Bien qu’il s’agisse d’une merveille architecturale, ce n’est pas en tant que monument historique que Notre-Dame de Paris a d’abord acquis sa notoriété.

Pendant des centaines d’années, la cathédrale a représenté le cœur spirituel de la France.

Elle a traversé des périodes de troubles et de conflits, et survécu non seulement à l’assaut des huguenots iconoclastes et des révolutionnaires adorateurs de la raison, mais aussi aux guerres athées du XXe siècle.

Mais ce dont peu de gens sont conscients aujourd’hui, c’est que Notre-Dame est également le cœur intellectuel de la France, voire de l’Europe, parce que c’est là qu’est née l’institution médiévale qui a sans doute le plus marqué de son empreinte l’histoire occidentale : l’université.

Née au XIIe siècle, issue de l’école rattachée à la cathédrale et de l’enseignement de maîtres tels que Pierre Abélard, Pierre Lombard, Thomas d’Aquin et saint Bonaventure, l’université a évolué à l’ombre des clochers de Notre-Dame. Le programme d’études adopté à sa création reposait sur une tradition de connaissance remontant à plus de 1000 ans et comprenant le meilleur de l’héritage du monde gréco-romain, dont le choc avec le christianisme a forgé l’esprit occidental. Cet héritage sur lequel reposait l’enseignement autrefois commun, sinon obligatoire, dans nos écoles avec l’étude du latin et du grec, des langues et des littératures, ce qu’on appelle les sciences humaines, tire son origine de l’Antiquité, s’est poursuivi et développé au cours du Moyen-Âge, et s’est raffiné à la Renaissance.

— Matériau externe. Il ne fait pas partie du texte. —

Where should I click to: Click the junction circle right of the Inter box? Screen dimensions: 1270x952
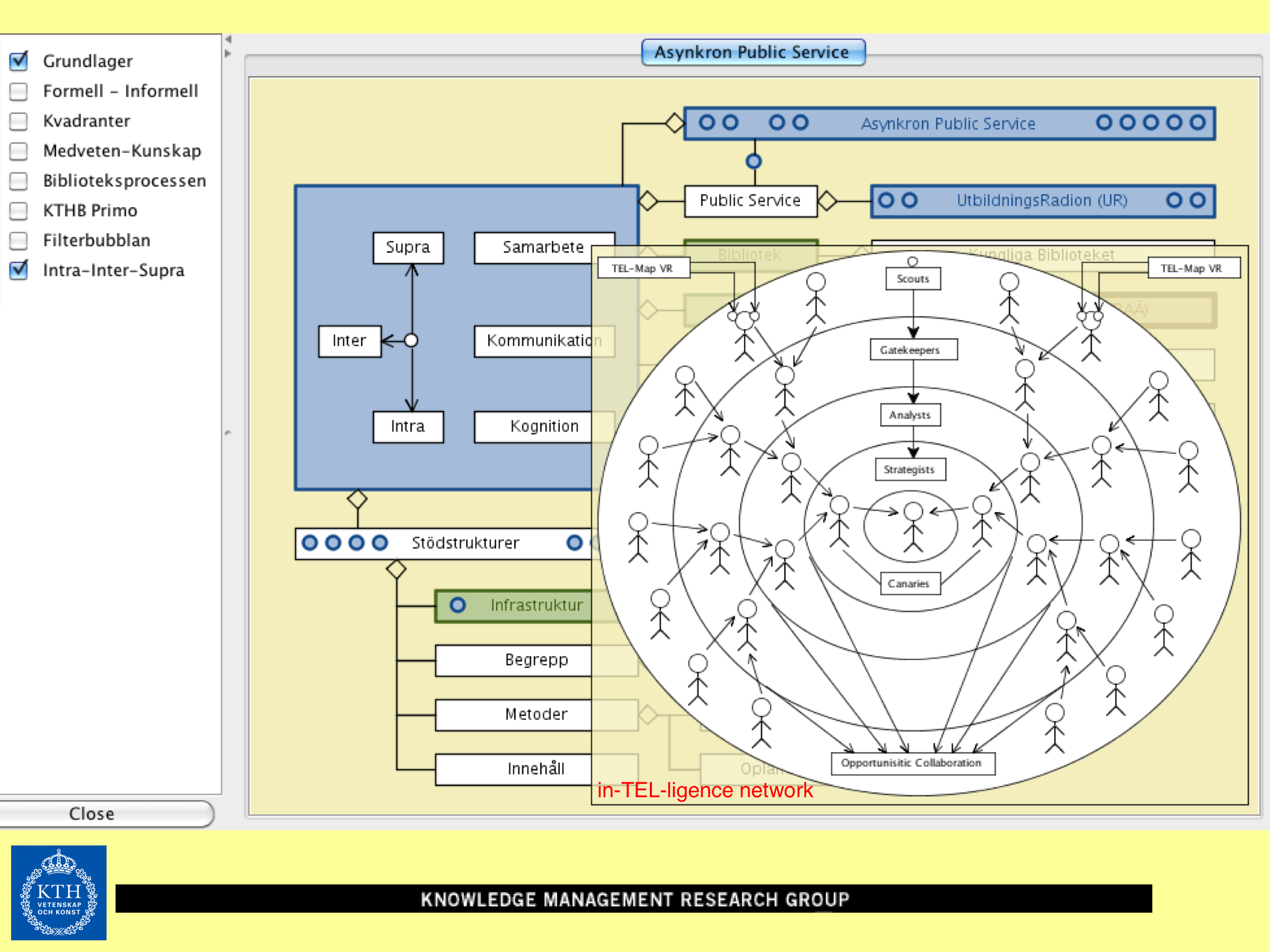[x=411, y=340]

Un monument à la civilisation

Ainsi, outre son rôle de trésor national et de symbole du patrimoine mondial, Notre-Dame est également un monument à la civilisation, à l’esprit organisé, non violent, en quête de beauté et pourtant rationnel de l’homme médiéval et à la tradition qu’il représente.

Il serait bon de considérer l’incendie de cette semaine comme un avertissement et de comprendre que nous ne devons pas tenir notre patrimoine et notre héritage pour acquis. Ce qui existe depuis près d’un millier d’années peut disparaître demain. Cette prise de conscience ne devrait pas concerner uniquement les monuments architecturaux, car le patrimoine intellectuel qui a donné naissance à Notre-Dame et à d’autres cathédrales n’est plus enseigné dans nos écoles et, dans nos universités, l’étude des sciences humaines est remplacée par celle des sciences, des affaires et de la médecine perçues comme plus lucratives.

Si nous tenons tant à préserver un monument architectural, ne devrions-nous pas consacrer autant d’efforts à sauvegarder la tradition intellectuelle qui a donné naissance à un Pierre Lombard, à un Thomas d’Aquin, à un Léonard de Vinci et, évidemment, à un Galilée ? C’est en tant qu’héritiers de cette tradition que les maçons et les maîtres d’œuvre médiévaux ont réussi à ériger une structure comme Notre-Dame. Nous sommes en train de jeter notre héritage : sans lui, nous ne pourrons jamais comprendre et encore moins construire quoi que ce soit de semblable.